WHAT THE EXERCISE ASKS:
Exactly reproduce each entry, leaving out nothing.

Items from a data source
###

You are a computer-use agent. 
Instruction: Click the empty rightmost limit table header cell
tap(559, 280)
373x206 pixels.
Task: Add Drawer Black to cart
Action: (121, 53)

###

EXERCISE OUTPUT:
You are a computer-use agent. 
Instruction: Click the empty rightmost limit table header cell
tap(559, 280)
373x206 pixels.
Task: Add Drawer Black to cart
Action: (121, 53)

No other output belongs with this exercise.